Indeed, recruiting new members is a joint distributor/GPO task, adds Steve Tackett, senior director of non-acute-care sales for VHA, who himself used to sell contrast media to hospitals and clinics prior to joining VHA about 13 years ago. “The people who own the bulk of the relationship in healthcare practices today are the distributor reps. Those guys are going in [to their accounts] every day. So I would say that a lot of the word-of-mouth about us gets to the customer through our distributor partners.”
In many ways, the relationship between the GPO sales rep and the distributor rep parallels that between the rep for a medical products manufacturer and the distributor. “The best-case scenario, where we’re very strong, is when there is open communication between our field people and the distributor rep,” adds Tackett. “They can sit down and say to each other, ‘We both have to grow our business; where can we find opportunities?’
“[Distributors] are in the same challenging position as we are. They have to be somewhat GPO-neutral. And we have to be distributor-neutral. The way people work well together is to build their relationship, and figure out how they can help each other grow their businesses, but at the same time not damage the relationships they already have.”
Effect on margins
One message that GPOs are urgently trying to get across to distributors is that providers’ participation in a GPO can actually enhance the distributor’s margins.

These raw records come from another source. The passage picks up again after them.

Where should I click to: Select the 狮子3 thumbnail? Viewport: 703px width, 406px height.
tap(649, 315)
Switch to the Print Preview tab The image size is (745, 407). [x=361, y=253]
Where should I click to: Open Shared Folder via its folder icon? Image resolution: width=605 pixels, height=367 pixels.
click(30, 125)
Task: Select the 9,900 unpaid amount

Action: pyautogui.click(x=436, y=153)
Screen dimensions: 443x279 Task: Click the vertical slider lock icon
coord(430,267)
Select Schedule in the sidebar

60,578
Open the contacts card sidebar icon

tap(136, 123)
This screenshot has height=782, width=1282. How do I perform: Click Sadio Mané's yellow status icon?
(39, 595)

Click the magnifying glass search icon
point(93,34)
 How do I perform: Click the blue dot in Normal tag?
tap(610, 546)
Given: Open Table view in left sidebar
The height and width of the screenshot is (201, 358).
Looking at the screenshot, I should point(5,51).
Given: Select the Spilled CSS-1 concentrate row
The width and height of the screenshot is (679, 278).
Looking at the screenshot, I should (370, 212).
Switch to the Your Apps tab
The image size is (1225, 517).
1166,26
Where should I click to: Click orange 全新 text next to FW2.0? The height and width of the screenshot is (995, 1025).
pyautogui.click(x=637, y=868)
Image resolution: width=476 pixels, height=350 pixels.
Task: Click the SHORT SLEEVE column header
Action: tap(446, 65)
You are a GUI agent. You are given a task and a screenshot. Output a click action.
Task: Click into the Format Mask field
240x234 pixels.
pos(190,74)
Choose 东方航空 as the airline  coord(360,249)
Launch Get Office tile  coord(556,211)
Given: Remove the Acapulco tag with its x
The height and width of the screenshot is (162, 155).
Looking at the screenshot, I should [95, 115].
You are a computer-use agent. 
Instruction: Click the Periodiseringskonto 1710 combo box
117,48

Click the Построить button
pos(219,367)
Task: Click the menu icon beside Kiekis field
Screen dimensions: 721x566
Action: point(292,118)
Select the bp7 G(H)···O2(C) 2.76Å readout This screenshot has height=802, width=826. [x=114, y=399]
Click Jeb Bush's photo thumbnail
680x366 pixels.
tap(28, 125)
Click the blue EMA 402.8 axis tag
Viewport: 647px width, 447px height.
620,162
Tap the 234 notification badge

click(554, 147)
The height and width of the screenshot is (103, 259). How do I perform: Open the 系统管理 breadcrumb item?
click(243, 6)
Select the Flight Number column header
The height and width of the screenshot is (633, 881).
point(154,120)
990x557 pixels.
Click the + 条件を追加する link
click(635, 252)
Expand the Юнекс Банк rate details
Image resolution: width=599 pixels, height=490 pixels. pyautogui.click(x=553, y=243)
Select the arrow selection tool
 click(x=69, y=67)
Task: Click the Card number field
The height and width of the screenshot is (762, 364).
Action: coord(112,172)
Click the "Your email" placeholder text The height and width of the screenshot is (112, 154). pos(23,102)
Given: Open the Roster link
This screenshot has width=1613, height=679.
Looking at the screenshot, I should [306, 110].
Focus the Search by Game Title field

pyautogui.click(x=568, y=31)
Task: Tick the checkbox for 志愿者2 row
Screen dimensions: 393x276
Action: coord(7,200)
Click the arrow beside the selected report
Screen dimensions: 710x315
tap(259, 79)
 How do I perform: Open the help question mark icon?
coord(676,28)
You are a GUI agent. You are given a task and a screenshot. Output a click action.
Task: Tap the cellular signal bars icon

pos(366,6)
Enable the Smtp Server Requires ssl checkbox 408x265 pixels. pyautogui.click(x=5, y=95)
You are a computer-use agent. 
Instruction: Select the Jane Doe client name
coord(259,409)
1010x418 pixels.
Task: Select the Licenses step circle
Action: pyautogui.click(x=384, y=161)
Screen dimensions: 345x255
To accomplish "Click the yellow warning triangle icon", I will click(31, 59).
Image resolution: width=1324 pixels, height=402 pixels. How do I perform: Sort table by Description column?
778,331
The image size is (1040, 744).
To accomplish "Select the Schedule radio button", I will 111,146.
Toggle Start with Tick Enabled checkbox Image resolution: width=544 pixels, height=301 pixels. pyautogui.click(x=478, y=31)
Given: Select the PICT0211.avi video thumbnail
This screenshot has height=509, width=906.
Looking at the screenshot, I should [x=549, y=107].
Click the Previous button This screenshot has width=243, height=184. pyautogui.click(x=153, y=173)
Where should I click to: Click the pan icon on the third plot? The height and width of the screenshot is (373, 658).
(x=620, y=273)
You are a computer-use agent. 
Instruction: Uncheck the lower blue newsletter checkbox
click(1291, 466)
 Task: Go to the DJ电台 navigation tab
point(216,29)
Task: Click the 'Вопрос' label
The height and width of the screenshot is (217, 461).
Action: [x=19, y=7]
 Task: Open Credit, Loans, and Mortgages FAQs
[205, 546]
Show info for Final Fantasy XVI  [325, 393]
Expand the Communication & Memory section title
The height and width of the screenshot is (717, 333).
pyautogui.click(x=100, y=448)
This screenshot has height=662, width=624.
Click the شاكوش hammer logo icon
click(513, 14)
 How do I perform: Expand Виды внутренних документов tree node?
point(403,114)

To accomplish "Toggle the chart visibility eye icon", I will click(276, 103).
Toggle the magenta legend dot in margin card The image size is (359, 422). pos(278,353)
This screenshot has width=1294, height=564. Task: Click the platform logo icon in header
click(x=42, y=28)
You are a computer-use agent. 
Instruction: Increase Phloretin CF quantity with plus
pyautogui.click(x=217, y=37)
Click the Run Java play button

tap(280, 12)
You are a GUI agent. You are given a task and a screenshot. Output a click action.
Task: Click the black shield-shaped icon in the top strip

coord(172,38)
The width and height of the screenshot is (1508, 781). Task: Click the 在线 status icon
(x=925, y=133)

“With the right mix, the distributor can save the member a significant amount of dollars but still maintain and in some cases increase their margins,” says Peters. Adds Tackett, “We can lower that true acquisition cost to the customer, which allows the rep more flexibility in margins, so they can ultimately make more money.”
Not everyone is convinced, however. “The problem becomes how to deal with the particular combination of lower prices, reduced margin and higher costs that GPO programs can bring,” says Grogan. One factor to consider is the cost of contract administration, which can be particularly onerous for small, independent distributors, he says.
If one figures the total compensation of a qualified contract administrator to be $45,000, contract administration expenses could climb to more than 9 percent of the cost of goods, according to Grogan. “Such an expense level would consume between 30 percent and 65 percent (based on typical alternate-site cost-plus ranges) of available gross margin, just to load the pricing, but before any sales, warehousing, picking, packing, delivery, billing and collection expenses were incurred. Clearly, that is a huge problem if not a disaster in the making.
“The greater the contract sales base over which to spread contract administration expenses (which are neither purely variable or fixed, but some of both), the lower the relative contract administration expense,” Grogan continues. “Thus the advantage for the national distributors.
“Can the contract administration expenses be brought down? Sure, but not without considerable cooperation, standardization, and serious discussion about best practices and appropriate policies.”
Getting out the message
“The importance of us being at HIDA is this,” says Peters. “We realize distributors are a key partner in getting our members to understand the value of our portfolio. We want to make sure distributors understand that value proposition as well. It is a huge task, the reason being, we haven’t been able to find a great venue to do the education that’s necessary to help distributor reps understand what our story is.” Repertoire readers should expect GPOs such as VHA to be seeking those venues in the months and years to come.